On April 16, Commissioner Mario Cordero, who replaced Commissioner Richard A. Lidinsky as Chairman of the U.S. Federal Maritime Commission (FMC) earlier in April, testified to Congress regarding the Fiscal Year 2014 FMC budget. In his presentation, FMC Chairman Cordero outlined two primary ways the Commission could promote our nation’s economic recovery:
(1) working to ensure the competitiveness of our Nation’s ports and maritime transportation system to make sure that it efficiently supports growing exports; and
(2) providing maritime businesses regulatory relief so they and their customers can hire more American workers.
Because more than 80% of international trade relies on ports, FMC Chairman Cordero stated that the efficiency of our transportation system–including the OTI (Ocean Transportation Intermediary), ocean common carriers, and marine terminal operators–is key to relieving congestion at ports, decreasing delays, and lowering transportation costs.

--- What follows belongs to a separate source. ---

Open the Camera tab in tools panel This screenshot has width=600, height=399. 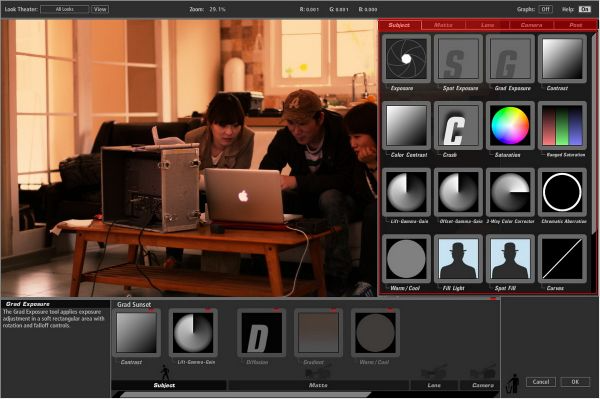click(531, 25)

FMC Chairman Cordero also reiterated a commitment to continue assisting U.S. exporters in 2013. Agricultural exporters can look forward to a container shipping rate index for a few targeted export commodities such as grains, cotton, hay, and frozen meat. It is anticipated that with such an index exporters could plan and hedge their transportation costs.
Other new developments include a searchable database of NVOCC (Non Vessel Owned Common Carriers) on the FMC website. Small businesses that want to start exporting, as well as individuals shipping personal goods, can use the search tool to find nearby licensed and bonded freight forwarders.
Chairman Cordero and the FMC have committed to continued efforts to reduce regulatory burdens, thereby initiating cost savings and flexibility for the shipping industry and its customers. Progress was made in 2012. Chairman Cordero cited the following:
* changes to procedural rules to improve just, speedy, and inexpensive resolutions in administrative proceedings.
* revisions in tariff exemptions which eliminate record keeping requirements for negotiated rate arrangements offered by U.S.-based NVOCCs.
* initiation of dialogue on a proposed rule that would expand these tariff exemptions to foreign-based unlicensed NVOCCs.
* reviews of regulations concerning the licensing and oversight of OTI (Ocean Transportation Intermediaries), the process for review of filed agreements, and rules regarding service contract filings.
Chairman Cordero stated that the Commission will continue to solicit input from the shipping public and the regulated industry about how to streamline and improve its rules.